++++ TEXT BLOCK

Dr. Karley Little, lead investigator, and colleagues studied samples of brain tissue obtained during autopsies of 35 long-term cocaine users and 35 non-users. They analyzed the tissue for dopamine and the protein VMAT2, which is found in dopamine transporters. Urine or serum samples were also analyzed for the presence of cocaine, opioids, antidepressants, and antipsychotic medications. A person close to each individual was interviewed about the individual's substance abuse, alcoholism, and symptoms of personality and mood disorders.
Researchers found that cocaine users had lower concentrations of dopamine and VMAT2 in their brains than did non-users. Additionally, cocaine users suffering from depression had lower levels of VMAT2 than those who were not depressed. Dr. Little and colleagues were uncertain whether dopamine cells had been destroyed or just dysregulated by cocaine use, and if such changes could be reversed.

++++++++
++++ DATASET CONTENT

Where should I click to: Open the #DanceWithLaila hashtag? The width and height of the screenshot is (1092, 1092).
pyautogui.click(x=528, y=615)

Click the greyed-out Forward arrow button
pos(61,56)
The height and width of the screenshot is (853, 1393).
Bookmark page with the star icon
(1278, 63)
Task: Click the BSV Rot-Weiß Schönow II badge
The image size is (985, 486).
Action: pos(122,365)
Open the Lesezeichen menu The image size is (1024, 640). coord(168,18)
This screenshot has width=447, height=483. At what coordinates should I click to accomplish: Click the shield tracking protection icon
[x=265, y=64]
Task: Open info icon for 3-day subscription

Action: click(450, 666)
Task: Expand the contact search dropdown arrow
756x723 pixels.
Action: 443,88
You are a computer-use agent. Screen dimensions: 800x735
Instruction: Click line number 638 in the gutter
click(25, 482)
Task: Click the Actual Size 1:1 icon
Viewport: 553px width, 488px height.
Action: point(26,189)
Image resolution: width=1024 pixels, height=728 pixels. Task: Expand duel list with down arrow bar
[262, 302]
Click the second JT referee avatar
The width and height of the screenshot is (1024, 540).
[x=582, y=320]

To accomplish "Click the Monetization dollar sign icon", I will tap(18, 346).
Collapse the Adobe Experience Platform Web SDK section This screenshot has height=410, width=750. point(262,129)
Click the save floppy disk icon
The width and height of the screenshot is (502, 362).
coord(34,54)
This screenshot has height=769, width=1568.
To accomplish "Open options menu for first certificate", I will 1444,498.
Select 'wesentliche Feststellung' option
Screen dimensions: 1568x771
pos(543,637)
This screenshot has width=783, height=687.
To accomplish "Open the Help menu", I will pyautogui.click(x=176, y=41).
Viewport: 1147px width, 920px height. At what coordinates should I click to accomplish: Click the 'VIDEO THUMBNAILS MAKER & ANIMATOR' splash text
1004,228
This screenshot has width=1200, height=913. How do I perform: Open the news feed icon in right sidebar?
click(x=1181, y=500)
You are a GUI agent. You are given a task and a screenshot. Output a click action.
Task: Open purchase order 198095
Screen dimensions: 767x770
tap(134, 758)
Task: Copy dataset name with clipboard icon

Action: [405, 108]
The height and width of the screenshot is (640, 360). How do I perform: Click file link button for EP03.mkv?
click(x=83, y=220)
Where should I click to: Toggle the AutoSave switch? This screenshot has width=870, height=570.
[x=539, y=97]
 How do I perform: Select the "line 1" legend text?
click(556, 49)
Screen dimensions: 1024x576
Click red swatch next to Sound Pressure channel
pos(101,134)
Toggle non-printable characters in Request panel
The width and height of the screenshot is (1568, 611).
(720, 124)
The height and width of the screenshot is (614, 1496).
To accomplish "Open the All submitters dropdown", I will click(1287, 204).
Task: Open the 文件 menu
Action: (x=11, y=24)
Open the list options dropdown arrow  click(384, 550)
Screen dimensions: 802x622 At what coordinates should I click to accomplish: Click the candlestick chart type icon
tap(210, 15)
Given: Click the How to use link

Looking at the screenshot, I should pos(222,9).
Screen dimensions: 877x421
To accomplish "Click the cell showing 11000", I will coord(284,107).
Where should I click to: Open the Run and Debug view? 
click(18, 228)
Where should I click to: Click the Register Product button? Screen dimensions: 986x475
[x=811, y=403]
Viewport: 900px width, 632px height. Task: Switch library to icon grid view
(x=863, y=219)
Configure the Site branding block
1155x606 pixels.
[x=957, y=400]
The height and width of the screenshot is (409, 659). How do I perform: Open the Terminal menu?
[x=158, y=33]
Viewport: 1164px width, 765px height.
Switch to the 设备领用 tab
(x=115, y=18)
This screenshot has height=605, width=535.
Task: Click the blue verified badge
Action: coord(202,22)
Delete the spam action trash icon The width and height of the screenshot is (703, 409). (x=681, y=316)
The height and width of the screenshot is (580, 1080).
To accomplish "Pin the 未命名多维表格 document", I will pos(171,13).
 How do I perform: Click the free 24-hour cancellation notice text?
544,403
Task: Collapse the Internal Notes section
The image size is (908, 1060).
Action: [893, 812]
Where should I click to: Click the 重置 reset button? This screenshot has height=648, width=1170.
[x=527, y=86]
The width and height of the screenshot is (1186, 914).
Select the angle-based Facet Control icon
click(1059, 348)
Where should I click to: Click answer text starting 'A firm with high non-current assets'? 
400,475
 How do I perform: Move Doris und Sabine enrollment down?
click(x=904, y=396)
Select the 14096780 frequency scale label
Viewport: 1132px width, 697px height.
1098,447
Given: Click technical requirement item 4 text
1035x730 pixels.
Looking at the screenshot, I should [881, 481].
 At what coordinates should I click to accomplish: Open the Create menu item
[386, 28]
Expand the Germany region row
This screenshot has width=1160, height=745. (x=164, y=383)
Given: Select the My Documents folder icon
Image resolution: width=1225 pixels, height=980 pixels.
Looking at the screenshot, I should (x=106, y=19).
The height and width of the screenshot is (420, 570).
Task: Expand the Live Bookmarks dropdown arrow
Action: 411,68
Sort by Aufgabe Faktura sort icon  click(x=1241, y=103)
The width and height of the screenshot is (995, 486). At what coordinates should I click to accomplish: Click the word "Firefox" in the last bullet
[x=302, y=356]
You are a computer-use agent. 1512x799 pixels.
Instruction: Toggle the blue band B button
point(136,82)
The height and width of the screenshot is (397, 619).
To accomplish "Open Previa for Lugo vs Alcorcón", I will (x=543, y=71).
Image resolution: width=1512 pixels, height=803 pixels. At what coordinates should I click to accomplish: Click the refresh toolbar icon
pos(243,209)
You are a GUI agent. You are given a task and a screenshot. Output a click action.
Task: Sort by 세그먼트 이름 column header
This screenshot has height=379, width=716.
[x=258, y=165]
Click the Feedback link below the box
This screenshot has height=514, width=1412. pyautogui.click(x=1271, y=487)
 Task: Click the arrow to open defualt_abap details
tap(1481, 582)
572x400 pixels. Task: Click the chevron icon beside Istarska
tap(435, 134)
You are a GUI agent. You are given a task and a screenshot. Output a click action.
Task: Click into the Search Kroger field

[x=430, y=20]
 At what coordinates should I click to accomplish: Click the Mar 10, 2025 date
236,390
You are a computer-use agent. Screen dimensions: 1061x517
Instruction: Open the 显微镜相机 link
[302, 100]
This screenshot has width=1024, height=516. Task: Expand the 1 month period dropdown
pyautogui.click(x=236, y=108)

++++++++

QUESTIONS:
[1] In the text about the cocaine brain-tissue study, which group of cocaine users had lower VMAT2 levels than the others?
[2] Continue the text about the cocaine brain-tissue study from where it stops.

EXERCISE ANSWERS:
[1] Cocaine users suffering from depression had lower VMAT2 levels than those who were not depressed.

[2]
These findings suggest that chronic cocaine use may cause changes in the brain that could make it harder for a person to feel a sense of pleasure. Further efforts at clarifying the detrimental effects of cocaine on brain cells may help in the development of effective treatment interventions and pharmacotherapies.
This study, funded in part by the National Institute on Drug Abuse, was published in the January 2003 issue of the American Journal of Psychiatry.